Nov 19 2013, 3:15am CST | by , in News | Technology News

Obama Wants to Ban Cellphone Unlocking
Photo Credit: Getty Images

WikiLeaks sure has taken the world by storm. Recently, TPP (Trans Pacific Partnership) was a case in point where the Obama administration’s hypocrisy was uncovered for all to see. Obama claims to support cellphone unlocking while he actually wants to ban it.

WikiLeaks sure has taken the world by storm. Revealing many things that would otherwise have remained hidden from public scrutiny, the service is a blessing indeed. A treaty known as the TPP (Trans Pacific Partnership) has been destined to be signed between the Obama administration and many other countries and lobbyists. The text of the treaty which is about intellectual property is now available for perusal thanks to WikiLeaks. It shows that the Obama government has a lot of answering to do. 

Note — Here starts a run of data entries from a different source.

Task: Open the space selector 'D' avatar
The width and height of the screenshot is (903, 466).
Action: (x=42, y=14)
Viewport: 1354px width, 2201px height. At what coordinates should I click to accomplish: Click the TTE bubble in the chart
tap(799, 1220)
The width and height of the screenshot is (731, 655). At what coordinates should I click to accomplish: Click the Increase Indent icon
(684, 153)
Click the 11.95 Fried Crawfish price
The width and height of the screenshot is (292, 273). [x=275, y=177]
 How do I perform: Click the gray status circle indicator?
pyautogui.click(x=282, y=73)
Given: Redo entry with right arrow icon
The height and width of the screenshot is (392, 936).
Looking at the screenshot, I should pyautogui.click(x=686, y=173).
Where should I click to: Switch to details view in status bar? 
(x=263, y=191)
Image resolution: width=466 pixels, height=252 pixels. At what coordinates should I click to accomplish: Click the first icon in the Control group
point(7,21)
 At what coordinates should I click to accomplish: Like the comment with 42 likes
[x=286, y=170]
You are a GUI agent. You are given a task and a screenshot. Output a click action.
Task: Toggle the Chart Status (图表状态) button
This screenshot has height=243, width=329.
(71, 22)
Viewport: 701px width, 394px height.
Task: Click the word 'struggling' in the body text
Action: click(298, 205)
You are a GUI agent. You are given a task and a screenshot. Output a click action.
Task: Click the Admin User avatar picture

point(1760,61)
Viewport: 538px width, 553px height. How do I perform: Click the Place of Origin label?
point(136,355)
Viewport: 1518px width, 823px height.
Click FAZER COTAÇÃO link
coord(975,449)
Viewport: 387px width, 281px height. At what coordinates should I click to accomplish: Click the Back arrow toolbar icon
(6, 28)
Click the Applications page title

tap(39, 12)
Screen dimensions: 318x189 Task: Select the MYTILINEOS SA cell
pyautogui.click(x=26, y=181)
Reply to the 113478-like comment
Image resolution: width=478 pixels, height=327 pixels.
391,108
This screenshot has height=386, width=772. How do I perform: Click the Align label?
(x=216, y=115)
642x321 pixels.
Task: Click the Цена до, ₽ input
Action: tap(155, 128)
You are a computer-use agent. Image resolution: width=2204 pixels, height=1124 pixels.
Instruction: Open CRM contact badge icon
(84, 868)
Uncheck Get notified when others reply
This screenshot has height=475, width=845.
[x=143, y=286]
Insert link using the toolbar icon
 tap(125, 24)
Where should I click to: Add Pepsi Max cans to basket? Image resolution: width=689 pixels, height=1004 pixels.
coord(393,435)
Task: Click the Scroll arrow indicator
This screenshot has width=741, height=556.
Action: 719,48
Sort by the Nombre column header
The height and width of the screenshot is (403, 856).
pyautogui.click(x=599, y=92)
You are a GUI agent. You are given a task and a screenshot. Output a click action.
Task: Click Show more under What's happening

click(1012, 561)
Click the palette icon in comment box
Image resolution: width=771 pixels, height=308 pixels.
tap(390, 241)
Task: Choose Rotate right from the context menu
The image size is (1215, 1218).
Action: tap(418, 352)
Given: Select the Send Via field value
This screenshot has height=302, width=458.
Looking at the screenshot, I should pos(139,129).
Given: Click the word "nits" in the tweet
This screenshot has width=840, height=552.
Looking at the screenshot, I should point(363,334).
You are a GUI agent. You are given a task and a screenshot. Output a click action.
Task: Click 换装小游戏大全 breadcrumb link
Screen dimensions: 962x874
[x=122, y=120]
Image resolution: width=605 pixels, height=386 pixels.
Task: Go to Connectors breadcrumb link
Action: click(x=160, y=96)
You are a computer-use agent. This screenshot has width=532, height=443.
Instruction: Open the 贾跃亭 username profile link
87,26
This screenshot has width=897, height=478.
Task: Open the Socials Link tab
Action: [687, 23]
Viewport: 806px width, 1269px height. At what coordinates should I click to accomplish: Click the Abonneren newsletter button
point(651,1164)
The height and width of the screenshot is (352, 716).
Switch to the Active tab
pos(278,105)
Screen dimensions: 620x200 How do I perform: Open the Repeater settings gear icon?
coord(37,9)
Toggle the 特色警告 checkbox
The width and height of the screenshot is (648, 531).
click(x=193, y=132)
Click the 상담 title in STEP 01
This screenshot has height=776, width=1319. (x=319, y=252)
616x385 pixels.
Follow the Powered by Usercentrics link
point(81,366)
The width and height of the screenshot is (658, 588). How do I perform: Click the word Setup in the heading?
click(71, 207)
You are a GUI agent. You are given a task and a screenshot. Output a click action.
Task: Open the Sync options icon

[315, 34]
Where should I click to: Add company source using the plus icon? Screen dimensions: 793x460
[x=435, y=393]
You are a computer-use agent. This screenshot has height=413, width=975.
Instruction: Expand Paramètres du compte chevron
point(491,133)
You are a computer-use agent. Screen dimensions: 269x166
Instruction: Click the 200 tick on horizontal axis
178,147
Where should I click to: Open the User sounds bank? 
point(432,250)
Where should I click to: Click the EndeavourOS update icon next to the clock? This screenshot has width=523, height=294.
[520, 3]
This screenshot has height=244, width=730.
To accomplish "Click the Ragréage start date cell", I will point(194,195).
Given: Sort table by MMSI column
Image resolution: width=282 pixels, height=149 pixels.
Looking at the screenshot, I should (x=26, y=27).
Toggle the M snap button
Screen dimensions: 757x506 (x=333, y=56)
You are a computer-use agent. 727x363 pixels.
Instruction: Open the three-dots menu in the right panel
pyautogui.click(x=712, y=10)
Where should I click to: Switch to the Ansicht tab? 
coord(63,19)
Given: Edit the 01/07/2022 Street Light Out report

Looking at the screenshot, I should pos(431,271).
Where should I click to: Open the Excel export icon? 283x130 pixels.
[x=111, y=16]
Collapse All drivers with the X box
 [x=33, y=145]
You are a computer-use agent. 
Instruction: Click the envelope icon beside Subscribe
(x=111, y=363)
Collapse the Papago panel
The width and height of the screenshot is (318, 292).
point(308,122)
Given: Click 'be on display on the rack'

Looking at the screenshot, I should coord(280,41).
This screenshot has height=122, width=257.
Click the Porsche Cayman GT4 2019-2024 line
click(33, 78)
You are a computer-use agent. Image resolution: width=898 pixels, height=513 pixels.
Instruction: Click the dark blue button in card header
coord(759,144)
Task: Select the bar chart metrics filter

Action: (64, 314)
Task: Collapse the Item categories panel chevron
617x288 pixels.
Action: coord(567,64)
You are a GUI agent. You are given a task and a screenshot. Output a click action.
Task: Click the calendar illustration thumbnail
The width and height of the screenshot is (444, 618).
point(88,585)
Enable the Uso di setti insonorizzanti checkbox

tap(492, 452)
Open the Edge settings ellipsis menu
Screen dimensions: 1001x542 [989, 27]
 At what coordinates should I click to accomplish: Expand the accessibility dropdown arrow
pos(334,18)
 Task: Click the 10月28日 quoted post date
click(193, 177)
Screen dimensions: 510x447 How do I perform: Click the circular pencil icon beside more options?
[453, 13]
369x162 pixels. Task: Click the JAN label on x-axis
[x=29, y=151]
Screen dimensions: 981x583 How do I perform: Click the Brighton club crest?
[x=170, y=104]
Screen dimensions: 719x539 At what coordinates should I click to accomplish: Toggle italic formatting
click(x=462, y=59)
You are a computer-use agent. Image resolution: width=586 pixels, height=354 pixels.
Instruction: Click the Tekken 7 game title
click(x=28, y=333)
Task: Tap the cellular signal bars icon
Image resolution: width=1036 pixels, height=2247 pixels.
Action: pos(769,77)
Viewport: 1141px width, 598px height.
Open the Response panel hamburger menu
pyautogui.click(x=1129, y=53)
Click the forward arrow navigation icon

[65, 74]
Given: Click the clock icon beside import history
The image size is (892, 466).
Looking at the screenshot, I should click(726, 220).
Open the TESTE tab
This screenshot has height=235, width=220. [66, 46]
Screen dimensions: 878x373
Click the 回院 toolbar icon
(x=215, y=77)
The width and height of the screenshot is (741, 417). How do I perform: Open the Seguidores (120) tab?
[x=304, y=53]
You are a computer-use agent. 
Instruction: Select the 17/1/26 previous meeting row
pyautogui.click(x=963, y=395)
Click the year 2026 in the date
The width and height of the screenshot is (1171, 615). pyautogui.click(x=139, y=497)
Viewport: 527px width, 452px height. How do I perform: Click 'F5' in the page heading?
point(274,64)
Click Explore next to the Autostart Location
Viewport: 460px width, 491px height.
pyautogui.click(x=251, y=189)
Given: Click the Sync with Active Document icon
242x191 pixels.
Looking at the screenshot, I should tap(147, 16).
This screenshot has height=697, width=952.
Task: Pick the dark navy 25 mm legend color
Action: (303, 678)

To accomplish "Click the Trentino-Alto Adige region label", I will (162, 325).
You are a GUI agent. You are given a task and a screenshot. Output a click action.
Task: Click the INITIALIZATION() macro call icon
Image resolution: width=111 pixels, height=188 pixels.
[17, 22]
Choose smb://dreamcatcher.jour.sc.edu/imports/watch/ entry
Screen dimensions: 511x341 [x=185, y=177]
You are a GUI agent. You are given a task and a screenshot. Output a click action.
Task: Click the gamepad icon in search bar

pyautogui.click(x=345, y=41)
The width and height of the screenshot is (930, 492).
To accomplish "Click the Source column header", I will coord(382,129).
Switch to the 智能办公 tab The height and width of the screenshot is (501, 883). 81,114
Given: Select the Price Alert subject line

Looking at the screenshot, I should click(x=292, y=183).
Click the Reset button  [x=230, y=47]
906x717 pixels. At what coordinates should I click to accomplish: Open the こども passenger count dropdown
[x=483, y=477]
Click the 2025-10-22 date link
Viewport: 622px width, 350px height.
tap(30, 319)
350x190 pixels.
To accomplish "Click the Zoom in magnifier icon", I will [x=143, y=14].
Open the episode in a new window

What the US government wants to do is change the copyright laws since they are in a helter-skelter state of disarray. However, the TPP takes the reform in the opposite direction and worsens the already dismal condition of the laws. And the really paradoxical thing is that at the exact time when the government is encouraging the unlocking of smart phones, the TPP will ban their unlocking. 

Smartphone unlocking allows alterations in its settings so that it could be employed on other carriers. Thus consumers may change their platforms at will once their contracts expire. A few months back a ruling by the Librarian of Congress caused such draconian laws to be enacted that the result was chaos. This led to action by the government to make unlocking mobile phones lawful. 

Even the FCC was on the White House’s side on this one. However, behind the scenes a lot of covert activity was going on. Via the TPP, the Librarian of Congress virtually got full access to do what it wanted in the future. All change would come to a sudden halt thanks to the Obama administration’s secret actions. The treaty meanwhile is yet to be finalized, so all is not lost.